#### [GOAL]
Copy each of the records below word for word, leaving nothing out and changing nothing.

#### [DATA]
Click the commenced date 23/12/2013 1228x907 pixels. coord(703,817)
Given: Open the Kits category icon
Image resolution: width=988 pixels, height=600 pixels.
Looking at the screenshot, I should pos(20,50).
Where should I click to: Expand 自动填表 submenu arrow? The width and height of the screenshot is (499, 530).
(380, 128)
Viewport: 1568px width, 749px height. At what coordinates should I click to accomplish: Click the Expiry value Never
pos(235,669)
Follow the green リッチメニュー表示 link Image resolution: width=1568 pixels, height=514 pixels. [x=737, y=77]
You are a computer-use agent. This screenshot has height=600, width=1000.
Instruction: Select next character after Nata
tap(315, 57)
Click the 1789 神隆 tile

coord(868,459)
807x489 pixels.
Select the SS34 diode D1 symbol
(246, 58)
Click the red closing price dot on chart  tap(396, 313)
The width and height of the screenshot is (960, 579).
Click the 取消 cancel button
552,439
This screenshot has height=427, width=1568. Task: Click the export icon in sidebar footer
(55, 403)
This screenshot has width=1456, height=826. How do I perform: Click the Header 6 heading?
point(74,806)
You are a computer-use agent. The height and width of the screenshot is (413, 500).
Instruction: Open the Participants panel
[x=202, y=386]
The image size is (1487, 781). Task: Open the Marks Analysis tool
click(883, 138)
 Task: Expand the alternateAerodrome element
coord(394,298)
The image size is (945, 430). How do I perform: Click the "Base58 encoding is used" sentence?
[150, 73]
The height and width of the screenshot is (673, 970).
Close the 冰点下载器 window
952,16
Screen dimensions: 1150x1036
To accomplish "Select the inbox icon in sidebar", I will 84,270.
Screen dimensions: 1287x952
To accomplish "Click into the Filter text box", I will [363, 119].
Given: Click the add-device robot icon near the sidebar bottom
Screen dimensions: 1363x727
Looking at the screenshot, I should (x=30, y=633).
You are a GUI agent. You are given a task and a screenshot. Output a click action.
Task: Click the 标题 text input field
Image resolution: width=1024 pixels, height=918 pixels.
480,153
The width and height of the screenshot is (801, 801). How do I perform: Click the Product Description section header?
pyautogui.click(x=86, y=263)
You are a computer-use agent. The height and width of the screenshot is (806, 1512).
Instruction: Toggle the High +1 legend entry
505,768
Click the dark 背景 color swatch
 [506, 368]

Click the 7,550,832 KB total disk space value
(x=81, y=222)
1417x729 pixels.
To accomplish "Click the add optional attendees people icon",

#### [WRITTEN RESPONSE]
Click the commenced date 23/12/2013 1228x907 pixels. coord(703,817)
Given: Open the Kits category icon
Image resolution: width=988 pixels, height=600 pixels.
Looking at the screenshot, I should pos(20,50).
Where should I click to: Expand 自动填表 submenu arrow? The width and height of the screenshot is (499, 530).
(380, 128)
Viewport: 1568px width, 749px height. At what coordinates should I click to accomplish: Click the Expiry value Never
pos(235,669)
Follow the green リッチメニュー表示 link Image resolution: width=1568 pixels, height=514 pixels. [x=737, y=77]
You are a computer-use agent. This screenshot has height=600, width=1000.
Instruction: Select next character after Nata
tap(315, 57)
Click the 1789 神隆 tile

coord(868,459)
807x489 pixels.
Select the SS34 diode D1 symbol
(246, 58)
Click the red closing price dot on chart  tap(396, 313)
The width and height of the screenshot is (960, 579).
Click the 取消 cancel button
552,439
This screenshot has height=427, width=1568. Task: Click the export icon in sidebar footer
(55, 403)
This screenshot has width=1456, height=826. How do I perform: Click the Header 6 heading?
point(74,806)
You are a computer-use agent. The height and width of the screenshot is (413, 500).
Instruction: Open the Participants panel
[x=202, y=386]
The image size is (1487, 781). Task: Open the Marks Analysis tool
click(883, 138)
 Task: Expand the alternateAerodrome element
coord(394,298)
The image size is (945, 430). How do I perform: Click the "Base58 encoding is used" sentence?
[150, 73]
The height and width of the screenshot is (673, 970).
Close the 冰点下载器 window
952,16
Screen dimensions: 1150x1036
To accomplish "Select the inbox icon in sidebar", I will 84,270.
Screen dimensions: 1287x952
To accomplish "Click into the Filter text box", I will [363, 119].
Given: Click the add-device robot icon near the sidebar bottom
Screen dimensions: 1363x727
Looking at the screenshot, I should (x=30, y=633).
You are a GUI agent. You are given a task and a screenshot. Output a click action.
Task: Click the 标题 text input field
Image resolution: width=1024 pixels, height=918 pixels.
480,153
The width and height of the screenshot is (801, 801). How do I perform: Click the Product Description section header?
pyautogui.click(x=86, y=263)
You are a computer-use agent. The height and width of the screenshot is (806, 1512).
Instruction: Toggle the High +1 legend entry
505,768
Click the dark 背景 color swatch
 [506, 368]

Click the 7,550,832 KB total disk space value
(x=81, y=222)
1417x729 pixels.
To accomplish "Click the add optional attendees people icon",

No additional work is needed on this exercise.